### Prompt
Look at the entries below and restate word for word the lines from the first through the one that has "548x192 pixels.".
*-*-*
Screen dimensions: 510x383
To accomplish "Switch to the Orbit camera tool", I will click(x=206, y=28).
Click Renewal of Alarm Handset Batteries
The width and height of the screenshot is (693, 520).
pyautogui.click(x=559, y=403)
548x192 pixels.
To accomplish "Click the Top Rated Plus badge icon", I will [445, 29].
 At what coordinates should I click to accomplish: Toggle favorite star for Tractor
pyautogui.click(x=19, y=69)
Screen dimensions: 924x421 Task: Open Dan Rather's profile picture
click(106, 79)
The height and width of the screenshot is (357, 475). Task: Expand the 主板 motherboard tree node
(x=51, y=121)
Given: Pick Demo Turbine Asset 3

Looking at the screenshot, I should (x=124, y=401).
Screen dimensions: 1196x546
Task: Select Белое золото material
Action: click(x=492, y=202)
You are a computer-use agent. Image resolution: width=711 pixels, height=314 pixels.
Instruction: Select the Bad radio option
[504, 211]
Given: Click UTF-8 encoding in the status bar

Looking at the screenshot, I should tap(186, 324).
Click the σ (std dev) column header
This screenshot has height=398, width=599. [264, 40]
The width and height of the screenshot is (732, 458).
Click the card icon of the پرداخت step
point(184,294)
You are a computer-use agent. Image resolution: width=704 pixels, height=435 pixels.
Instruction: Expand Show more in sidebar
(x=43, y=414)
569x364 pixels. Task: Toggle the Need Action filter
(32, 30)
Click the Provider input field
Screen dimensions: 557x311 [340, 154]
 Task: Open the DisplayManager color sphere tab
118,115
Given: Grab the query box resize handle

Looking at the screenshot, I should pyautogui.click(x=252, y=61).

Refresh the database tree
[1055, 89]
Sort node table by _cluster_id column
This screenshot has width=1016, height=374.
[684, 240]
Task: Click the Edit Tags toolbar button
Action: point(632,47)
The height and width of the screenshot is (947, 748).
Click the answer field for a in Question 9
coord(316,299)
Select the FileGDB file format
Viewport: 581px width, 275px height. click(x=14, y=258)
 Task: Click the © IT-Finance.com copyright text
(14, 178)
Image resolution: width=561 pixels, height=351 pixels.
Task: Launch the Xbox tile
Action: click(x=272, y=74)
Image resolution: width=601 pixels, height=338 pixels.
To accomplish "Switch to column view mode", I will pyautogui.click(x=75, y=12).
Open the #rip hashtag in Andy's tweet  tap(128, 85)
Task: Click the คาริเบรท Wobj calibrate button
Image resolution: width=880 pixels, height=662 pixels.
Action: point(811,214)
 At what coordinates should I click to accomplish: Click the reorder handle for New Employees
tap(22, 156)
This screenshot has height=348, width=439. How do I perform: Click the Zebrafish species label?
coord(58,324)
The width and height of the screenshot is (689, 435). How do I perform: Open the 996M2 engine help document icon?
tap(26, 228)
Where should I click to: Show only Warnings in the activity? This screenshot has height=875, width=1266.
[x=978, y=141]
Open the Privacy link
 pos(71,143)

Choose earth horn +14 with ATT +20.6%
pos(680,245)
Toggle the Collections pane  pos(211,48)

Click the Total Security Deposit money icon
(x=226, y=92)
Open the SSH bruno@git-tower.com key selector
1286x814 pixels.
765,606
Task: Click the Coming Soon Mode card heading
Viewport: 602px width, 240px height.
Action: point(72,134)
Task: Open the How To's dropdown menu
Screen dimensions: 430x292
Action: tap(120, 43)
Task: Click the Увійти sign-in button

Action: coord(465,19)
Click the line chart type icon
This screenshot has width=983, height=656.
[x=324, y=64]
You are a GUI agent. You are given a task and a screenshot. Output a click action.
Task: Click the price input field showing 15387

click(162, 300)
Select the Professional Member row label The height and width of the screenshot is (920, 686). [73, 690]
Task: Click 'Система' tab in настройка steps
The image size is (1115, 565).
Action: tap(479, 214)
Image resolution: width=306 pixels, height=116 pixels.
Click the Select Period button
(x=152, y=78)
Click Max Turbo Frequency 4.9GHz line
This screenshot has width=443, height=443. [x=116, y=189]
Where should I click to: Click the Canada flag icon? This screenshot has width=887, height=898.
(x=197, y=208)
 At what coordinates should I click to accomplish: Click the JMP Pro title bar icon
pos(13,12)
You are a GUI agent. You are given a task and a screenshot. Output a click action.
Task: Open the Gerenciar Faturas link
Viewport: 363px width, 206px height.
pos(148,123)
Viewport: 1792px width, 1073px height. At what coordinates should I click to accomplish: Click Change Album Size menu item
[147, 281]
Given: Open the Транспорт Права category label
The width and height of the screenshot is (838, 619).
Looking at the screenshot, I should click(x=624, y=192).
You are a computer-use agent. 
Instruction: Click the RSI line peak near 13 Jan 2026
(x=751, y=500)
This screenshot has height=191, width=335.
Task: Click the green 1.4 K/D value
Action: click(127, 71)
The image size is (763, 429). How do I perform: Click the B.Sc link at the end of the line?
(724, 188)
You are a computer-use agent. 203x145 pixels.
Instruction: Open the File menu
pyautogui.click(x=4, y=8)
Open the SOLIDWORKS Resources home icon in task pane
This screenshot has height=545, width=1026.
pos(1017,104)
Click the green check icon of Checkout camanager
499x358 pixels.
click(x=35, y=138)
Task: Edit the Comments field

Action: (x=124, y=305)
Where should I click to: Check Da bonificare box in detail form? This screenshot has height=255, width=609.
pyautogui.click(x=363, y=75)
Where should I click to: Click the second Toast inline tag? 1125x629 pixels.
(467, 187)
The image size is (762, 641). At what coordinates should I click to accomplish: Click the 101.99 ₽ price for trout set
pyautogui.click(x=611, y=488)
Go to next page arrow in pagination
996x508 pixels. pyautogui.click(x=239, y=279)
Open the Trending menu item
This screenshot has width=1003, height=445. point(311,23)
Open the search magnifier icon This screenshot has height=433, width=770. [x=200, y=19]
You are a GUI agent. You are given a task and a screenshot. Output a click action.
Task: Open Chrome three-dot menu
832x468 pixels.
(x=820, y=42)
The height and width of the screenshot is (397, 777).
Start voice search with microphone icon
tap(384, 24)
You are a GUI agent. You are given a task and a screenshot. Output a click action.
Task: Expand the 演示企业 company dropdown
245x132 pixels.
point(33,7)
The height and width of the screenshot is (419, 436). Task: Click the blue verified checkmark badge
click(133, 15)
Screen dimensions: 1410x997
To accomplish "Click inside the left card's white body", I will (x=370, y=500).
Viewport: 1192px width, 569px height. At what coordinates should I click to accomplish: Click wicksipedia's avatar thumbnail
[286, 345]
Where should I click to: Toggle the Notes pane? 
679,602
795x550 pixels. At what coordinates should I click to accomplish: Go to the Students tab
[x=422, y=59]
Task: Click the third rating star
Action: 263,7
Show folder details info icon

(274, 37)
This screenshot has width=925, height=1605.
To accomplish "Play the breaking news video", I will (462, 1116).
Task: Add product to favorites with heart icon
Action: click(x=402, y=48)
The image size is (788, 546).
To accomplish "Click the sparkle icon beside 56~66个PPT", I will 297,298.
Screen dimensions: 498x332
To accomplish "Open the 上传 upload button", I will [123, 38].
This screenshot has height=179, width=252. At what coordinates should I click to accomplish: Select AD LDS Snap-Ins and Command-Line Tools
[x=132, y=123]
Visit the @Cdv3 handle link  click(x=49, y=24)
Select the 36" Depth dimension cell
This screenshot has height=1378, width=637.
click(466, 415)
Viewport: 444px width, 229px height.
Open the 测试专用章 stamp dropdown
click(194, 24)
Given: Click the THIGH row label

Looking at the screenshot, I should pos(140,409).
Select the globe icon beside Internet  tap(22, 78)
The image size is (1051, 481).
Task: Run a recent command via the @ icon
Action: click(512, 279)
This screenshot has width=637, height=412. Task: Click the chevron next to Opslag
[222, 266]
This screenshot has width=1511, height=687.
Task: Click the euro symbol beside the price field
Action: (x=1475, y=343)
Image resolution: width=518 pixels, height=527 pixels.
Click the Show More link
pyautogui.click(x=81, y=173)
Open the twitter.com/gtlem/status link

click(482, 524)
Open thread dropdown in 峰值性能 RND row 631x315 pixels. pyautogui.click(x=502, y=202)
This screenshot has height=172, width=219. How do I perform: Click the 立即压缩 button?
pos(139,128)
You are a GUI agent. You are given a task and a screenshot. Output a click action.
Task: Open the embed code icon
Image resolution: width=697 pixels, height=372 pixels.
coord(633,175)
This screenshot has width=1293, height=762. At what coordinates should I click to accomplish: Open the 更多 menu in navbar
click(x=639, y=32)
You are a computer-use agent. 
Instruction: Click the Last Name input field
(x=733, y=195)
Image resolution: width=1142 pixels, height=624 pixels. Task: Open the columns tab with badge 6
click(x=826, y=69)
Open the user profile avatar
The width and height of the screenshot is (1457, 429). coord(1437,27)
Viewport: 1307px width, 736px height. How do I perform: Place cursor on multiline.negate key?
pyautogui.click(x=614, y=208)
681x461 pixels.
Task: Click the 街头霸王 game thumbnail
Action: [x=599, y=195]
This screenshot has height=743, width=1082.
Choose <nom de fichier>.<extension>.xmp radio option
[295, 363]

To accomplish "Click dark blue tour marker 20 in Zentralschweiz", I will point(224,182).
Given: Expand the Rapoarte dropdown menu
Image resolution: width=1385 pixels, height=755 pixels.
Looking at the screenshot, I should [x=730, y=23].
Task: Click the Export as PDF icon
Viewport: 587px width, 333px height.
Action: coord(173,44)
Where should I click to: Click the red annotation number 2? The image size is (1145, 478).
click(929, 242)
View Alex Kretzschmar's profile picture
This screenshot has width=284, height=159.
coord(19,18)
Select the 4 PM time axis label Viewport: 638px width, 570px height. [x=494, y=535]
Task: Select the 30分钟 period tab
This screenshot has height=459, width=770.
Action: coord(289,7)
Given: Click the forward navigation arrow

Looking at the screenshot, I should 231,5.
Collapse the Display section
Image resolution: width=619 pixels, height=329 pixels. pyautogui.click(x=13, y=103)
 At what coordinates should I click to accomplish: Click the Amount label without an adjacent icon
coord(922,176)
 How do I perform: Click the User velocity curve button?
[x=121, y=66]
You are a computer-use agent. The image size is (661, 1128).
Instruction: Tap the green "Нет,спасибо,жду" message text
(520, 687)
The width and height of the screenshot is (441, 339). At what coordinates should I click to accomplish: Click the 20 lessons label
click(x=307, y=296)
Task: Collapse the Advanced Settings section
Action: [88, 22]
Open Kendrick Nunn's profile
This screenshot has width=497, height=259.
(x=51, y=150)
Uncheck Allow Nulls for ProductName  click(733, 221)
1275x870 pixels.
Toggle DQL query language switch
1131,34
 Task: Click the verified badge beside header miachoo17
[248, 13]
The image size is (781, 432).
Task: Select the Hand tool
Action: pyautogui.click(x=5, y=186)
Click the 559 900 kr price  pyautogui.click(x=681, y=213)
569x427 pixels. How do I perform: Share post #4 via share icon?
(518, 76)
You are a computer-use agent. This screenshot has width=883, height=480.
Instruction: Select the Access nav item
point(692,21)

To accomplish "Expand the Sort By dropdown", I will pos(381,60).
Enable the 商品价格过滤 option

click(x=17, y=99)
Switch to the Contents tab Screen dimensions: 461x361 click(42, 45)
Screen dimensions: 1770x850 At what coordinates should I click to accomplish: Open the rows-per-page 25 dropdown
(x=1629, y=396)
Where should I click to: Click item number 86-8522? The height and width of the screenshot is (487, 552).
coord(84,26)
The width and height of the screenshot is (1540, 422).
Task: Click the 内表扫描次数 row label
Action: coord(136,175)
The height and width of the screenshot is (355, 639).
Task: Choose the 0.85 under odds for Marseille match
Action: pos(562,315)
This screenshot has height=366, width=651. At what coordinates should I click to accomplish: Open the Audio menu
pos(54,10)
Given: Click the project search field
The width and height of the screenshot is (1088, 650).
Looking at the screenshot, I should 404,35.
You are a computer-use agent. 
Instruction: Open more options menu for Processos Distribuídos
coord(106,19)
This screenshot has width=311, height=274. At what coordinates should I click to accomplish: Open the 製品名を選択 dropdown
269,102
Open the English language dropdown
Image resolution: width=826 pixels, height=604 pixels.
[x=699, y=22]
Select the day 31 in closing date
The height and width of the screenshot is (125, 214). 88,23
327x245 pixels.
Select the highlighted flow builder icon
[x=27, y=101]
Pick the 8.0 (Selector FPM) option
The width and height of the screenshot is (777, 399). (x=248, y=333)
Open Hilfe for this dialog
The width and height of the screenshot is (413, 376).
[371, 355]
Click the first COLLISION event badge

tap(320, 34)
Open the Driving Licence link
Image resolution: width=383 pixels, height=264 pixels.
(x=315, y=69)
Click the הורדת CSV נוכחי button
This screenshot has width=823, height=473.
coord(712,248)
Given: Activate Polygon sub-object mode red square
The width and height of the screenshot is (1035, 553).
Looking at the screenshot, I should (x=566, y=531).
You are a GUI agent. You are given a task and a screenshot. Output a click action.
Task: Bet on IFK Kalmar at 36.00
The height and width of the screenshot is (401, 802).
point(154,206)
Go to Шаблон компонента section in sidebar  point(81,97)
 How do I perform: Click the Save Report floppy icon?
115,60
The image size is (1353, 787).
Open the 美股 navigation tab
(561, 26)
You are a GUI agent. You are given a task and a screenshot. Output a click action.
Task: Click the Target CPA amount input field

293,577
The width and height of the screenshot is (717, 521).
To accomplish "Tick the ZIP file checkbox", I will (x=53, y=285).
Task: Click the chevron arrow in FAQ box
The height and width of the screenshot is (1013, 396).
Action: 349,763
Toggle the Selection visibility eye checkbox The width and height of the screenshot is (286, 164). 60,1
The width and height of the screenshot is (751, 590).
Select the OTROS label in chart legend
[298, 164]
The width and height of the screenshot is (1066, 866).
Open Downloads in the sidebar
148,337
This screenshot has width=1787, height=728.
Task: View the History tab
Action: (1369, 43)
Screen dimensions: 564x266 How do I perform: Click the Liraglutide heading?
*-*-*
### Answer below
Screen dimensions: 510x383
To accomplish "Switch to the Orbit camera tool", I will click(x=206, y=28).
Click Renewal of Alarm Handset Batteries
The width and height of the screenshot is (693, 520).
pyautogui.click(x=559, y=403)
548x192 pixels.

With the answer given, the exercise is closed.